Далекое зарево росло и вдруг, торжествуя, взметнулось кверху, заняло полнеба и разом сникло.
— Должно, хлеб загорелся…
Гриша узнал голос Трофимова.
Долго стояли бабушка с внуком и глядели на далекий пожар. Да и все «Затишье», должно быть, не спало в ту ночь.
Когда вернулись в избу, мать одетая лежала на кровати, зарыв голову в подушки. Отец сидел, грузно привалившись плечом к подоконнику. Гриша долго глядел на него, жалея. Потом подошел, спросил тихонько:
— Батя… не ушел ты?
Отец поднял тяжелую всклокоченную голову:
— Нет, не ушел, сынок.
Осунулся Иван Шумов после той ночи.
Привез Пшечинский из Ребенишек вести: в соседней волости драгуны засекли четверых мужиков до смерти.
В погорелой усадьбе Тизенгаузенов стояли ингуши, ездили верхом по проселкам — пугали крестьян белками непонятных, нездешних глаз.
К помещикам Новокшоновым прискакал эскадрон драгун: будет расправа с мужиками.

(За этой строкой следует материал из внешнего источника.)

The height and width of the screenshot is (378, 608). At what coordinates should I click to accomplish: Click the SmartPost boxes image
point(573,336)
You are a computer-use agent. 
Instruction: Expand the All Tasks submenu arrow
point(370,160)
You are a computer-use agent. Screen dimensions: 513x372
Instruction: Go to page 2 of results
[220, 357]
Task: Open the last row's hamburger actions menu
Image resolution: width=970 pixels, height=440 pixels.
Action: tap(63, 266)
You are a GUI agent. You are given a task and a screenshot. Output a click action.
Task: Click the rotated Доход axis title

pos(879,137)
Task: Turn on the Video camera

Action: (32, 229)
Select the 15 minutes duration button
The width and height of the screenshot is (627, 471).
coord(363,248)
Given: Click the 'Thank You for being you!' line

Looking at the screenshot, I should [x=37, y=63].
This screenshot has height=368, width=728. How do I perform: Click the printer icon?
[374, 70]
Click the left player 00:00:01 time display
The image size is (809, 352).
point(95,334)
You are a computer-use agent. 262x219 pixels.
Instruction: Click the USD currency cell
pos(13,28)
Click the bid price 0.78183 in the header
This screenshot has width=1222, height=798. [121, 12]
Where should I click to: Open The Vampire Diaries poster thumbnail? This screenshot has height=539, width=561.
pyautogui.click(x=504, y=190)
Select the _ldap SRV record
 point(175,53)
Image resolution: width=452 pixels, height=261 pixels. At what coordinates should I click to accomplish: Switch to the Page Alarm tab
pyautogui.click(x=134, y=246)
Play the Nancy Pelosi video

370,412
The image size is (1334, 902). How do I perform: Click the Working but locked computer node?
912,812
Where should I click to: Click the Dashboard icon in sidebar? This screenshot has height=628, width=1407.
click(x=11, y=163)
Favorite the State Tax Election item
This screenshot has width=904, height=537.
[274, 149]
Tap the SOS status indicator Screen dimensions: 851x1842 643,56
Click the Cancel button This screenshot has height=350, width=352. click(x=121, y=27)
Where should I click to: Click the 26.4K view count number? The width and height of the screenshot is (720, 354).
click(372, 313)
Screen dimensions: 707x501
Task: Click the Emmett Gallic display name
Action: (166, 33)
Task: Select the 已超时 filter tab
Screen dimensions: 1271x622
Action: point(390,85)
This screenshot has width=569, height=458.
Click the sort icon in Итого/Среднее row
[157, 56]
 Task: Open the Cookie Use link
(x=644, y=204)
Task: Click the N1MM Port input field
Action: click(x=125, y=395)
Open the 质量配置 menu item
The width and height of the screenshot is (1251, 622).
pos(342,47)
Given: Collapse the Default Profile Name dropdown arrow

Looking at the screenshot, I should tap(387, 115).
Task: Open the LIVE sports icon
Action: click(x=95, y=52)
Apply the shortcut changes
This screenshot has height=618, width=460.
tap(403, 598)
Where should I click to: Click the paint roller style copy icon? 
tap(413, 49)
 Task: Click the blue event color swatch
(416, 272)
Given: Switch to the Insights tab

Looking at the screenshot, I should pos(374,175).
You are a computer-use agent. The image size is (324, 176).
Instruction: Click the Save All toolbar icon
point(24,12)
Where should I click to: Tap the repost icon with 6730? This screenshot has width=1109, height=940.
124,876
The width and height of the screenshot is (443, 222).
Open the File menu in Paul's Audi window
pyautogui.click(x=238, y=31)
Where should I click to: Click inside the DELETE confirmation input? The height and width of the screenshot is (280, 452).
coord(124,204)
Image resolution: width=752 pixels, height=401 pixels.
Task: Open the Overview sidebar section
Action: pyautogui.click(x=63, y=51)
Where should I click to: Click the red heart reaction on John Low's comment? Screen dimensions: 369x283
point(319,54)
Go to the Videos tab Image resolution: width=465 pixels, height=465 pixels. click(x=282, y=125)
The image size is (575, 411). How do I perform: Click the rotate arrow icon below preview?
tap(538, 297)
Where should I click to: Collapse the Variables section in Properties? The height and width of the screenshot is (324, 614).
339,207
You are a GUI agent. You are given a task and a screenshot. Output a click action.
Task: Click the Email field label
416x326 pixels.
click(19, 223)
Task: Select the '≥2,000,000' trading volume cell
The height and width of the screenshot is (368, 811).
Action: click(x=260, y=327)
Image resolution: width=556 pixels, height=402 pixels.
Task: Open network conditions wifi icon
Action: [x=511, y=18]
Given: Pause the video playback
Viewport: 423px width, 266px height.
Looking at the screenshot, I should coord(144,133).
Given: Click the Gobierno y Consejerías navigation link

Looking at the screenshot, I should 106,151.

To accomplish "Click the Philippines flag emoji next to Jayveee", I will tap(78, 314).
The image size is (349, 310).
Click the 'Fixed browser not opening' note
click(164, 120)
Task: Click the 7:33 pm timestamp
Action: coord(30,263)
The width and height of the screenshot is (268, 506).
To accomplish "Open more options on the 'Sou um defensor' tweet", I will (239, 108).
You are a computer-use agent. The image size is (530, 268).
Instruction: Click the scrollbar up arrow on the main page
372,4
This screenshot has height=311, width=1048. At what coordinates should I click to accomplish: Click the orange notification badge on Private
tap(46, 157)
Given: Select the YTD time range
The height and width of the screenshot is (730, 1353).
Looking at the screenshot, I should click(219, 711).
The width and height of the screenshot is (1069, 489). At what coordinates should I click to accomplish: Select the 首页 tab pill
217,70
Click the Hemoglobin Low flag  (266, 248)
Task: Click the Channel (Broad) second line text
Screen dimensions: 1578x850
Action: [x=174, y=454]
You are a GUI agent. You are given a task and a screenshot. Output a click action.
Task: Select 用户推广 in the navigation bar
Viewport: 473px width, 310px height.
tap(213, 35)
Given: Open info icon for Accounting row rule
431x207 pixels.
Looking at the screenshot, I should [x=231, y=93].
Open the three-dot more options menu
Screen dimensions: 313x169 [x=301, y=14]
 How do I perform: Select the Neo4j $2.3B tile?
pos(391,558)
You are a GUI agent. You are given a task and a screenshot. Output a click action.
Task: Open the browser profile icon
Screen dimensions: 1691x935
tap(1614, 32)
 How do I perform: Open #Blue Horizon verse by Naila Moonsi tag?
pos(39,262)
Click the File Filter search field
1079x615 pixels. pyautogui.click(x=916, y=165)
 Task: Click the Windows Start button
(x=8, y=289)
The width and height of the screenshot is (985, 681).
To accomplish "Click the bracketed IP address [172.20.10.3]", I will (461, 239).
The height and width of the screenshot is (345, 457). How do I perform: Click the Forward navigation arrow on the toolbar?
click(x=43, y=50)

Рано утром провезли мимо «Затишья» на навозной телеге Ивана-солдата, связанного. По обе стороны гарцевали на рослых конях жандармы с саблями наголо.
Тэкля стояла у плетня с расширенными от ужаса глазами. Иван обернулся, поглядел на нее смутно, молча. Она горестно взмахнула руками, закрыла лицо передником.
Потом Винцу арестовали в Ребенишках. А Минай пропал, про него ничего не было слышно.
Пшечиниха его жалела:
— Вот был человек!.. За троих работал!
— Га! — отзывался Казимир Пшечинский. — То не человек был, то медведь. Он и за четверку коней мог сробить. Теперь ему — Сибирь… А солдату Ивану виселица. За нарушение присяги!
Три самых старых старика из деревни Савны пришли в субботний вечер к крыльцу Перфильевны, долго стояли под окном без шапок, ждали помещицу. Наконец она вышла и сказала громко, злорадно:
— А-а! Явились, соколики… взялись за ум-разум!
Старики кланялись низко, говорили о чем-то глухо — Гриша не расслышал.
Потом самый древний из них, с трудом сгибая колени, упал в ноги Перфильевне.
Но тут подошел к крыльцу Иван Шумов, поднял старика и сказал Перфильевне отрывисто:
— Не издевайся над человеком!
— А ты кто — указывать мне взялся?! Ты что это?! — закричала помещица. — В Режицком уезде, слышно, драгуны хор-рошие узоры кой-кому на спине разрисовали!
— Тебе-то, спасибо скажи, савенские ничего не сделали.
— Грозились! Грозились… А ты в стороне стоял, глядел!
— Что же, не я один — и другие свидетели найдутся…
Перфильевна прищурилась:
— Ах, ты уж и в свидетели против меня готов записаться?
— А хоть бы и так. — Иван Шумов тяжело передохнул: — Ну, вот на том пока и порешили. — И повернулся к старикам: — Ступайте, отцы, по домам. Не тревожьте себя понапрасну. Не роняйте себя!